◆ YOUR INSTRUCTIONS
From the line containing "Tap the chat bubble notification icon" through the last line of the records, print every line exactly and nothing more.

◆ RECORDS FOR PROCESSING
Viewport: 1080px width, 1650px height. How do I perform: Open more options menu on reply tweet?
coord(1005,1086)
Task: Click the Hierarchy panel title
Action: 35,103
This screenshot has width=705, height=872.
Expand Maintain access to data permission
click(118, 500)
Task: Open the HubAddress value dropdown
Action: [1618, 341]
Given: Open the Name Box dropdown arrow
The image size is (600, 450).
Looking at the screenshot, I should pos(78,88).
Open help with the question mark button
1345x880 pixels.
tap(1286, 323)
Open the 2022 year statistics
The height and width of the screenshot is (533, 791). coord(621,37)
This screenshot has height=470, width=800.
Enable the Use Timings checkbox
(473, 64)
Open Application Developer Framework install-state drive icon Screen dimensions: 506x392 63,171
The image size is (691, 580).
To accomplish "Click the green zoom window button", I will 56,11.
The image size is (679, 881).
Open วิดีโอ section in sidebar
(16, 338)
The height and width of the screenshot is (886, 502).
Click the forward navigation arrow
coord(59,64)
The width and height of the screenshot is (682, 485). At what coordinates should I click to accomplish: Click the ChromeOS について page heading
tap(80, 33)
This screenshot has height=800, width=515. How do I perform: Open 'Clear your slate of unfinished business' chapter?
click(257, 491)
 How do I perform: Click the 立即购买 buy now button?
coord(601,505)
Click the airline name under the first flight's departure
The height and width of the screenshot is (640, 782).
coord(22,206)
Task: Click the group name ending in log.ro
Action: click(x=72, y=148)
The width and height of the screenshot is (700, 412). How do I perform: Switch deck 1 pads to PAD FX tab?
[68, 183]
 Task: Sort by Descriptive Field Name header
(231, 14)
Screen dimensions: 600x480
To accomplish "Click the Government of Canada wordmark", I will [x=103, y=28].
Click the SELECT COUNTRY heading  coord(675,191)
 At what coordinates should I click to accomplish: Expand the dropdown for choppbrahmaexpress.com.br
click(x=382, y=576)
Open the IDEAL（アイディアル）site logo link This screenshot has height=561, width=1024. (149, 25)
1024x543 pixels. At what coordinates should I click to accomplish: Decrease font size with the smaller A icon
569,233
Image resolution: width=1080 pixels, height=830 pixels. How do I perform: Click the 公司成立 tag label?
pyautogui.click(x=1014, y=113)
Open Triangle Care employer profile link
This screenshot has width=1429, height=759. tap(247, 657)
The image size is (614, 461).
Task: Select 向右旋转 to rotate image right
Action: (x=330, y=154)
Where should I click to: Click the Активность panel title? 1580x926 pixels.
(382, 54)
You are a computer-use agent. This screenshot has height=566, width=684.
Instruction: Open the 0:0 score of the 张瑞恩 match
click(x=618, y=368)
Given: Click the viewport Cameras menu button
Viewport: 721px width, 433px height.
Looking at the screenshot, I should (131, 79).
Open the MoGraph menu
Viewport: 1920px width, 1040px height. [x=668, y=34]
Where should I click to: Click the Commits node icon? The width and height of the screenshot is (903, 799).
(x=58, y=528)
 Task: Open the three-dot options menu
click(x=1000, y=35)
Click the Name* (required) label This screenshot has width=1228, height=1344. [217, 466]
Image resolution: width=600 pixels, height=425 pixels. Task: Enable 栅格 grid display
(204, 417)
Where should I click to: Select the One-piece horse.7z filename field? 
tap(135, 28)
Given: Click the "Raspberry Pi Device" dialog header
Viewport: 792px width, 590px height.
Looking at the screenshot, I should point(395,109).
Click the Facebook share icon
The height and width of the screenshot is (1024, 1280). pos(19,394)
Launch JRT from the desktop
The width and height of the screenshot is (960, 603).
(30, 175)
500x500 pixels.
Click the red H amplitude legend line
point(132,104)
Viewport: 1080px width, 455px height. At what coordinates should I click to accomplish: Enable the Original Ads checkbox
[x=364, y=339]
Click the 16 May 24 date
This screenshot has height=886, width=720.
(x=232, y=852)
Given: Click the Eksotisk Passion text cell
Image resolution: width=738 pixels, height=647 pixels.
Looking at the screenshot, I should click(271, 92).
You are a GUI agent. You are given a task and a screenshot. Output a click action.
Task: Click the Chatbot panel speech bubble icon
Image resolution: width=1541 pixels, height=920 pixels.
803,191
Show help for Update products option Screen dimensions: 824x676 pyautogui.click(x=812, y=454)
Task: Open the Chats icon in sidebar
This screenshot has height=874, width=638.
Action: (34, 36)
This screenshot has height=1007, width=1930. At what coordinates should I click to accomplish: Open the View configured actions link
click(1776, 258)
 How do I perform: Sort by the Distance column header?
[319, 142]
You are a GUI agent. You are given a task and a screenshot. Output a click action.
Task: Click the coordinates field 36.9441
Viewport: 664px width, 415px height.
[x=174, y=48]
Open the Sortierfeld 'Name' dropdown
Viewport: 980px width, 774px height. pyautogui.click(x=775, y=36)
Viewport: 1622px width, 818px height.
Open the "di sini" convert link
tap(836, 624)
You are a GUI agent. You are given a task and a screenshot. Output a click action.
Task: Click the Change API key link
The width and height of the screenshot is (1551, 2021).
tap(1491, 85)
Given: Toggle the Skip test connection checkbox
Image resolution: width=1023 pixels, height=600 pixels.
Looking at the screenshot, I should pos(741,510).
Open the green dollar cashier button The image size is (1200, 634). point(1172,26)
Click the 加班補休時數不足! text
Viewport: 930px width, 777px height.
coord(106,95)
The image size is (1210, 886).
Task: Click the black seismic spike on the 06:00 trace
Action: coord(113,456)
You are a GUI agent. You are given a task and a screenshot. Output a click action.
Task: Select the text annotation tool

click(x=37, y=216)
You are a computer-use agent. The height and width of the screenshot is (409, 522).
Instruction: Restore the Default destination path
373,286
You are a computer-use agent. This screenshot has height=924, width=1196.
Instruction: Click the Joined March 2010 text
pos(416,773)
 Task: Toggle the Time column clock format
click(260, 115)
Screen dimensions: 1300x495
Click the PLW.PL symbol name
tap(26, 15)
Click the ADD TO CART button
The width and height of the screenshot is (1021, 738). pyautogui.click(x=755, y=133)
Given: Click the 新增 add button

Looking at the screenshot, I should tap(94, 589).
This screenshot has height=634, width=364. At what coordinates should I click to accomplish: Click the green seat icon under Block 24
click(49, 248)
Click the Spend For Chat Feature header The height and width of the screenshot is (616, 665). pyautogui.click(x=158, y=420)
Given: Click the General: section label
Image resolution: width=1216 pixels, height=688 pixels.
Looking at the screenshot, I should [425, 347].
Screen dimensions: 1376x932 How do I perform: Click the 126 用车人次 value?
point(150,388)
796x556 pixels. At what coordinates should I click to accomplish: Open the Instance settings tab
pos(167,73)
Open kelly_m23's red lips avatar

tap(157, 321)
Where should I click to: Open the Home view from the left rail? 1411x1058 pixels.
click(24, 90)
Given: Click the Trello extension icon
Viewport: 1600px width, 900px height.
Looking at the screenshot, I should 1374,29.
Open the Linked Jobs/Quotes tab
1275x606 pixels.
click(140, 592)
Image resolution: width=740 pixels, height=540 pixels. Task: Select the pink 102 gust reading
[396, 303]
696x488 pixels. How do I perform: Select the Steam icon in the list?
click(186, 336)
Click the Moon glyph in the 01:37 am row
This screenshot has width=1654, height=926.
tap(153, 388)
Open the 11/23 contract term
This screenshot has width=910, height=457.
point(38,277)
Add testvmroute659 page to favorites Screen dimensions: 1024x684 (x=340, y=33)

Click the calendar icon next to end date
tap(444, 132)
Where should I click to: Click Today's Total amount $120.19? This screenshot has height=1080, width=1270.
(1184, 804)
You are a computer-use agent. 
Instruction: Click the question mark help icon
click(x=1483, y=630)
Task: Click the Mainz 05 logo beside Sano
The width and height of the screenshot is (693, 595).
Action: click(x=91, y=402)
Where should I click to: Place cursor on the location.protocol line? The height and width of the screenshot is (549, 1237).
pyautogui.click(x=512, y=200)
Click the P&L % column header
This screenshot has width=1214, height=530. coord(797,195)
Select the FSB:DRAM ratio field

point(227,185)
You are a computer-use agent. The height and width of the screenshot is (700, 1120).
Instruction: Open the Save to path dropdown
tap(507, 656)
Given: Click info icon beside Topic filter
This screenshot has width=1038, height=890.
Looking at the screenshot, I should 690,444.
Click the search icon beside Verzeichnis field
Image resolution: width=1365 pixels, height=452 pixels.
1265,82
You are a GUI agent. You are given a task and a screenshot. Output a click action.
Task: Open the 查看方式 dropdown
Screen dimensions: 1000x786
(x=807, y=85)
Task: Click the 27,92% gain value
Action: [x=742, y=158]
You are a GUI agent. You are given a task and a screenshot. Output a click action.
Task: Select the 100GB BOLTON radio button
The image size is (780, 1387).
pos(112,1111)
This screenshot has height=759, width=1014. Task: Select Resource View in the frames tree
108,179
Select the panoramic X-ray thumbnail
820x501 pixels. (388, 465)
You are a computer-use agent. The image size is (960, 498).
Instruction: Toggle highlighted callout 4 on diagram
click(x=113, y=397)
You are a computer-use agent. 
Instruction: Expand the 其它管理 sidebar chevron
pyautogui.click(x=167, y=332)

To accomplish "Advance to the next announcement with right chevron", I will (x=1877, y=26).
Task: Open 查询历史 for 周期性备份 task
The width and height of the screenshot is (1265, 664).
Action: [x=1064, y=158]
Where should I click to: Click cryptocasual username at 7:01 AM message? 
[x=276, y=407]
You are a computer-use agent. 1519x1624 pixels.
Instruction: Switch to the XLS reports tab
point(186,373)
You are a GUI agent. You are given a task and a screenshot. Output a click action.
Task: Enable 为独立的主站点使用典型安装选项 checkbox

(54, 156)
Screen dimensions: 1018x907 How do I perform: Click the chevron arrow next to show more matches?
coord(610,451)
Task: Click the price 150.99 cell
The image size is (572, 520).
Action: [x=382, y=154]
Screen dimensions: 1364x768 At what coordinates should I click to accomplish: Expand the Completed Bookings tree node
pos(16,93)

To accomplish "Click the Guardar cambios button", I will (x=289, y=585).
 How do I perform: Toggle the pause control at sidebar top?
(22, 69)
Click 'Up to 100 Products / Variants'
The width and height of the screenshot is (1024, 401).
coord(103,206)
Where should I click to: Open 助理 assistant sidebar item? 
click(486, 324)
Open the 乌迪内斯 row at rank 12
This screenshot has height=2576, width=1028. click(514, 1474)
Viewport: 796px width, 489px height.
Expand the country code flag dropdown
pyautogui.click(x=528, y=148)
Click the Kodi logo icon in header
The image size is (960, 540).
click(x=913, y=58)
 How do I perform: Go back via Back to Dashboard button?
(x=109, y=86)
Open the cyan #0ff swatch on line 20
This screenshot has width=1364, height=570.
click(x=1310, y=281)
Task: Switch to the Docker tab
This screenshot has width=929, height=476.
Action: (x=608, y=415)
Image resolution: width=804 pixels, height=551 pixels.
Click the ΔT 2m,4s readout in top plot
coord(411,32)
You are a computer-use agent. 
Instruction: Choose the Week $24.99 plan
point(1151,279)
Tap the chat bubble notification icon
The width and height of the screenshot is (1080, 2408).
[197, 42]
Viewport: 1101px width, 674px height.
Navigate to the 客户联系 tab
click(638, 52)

◆ THE COMPLETED TASK
Tap the chat bubble notification icon
The width and height of the screenshot is (1080, 2408).
[197, 42]
Viewport: 1101px width, 674px height.
Navigate to the 客户联系 tab
click(638, 52)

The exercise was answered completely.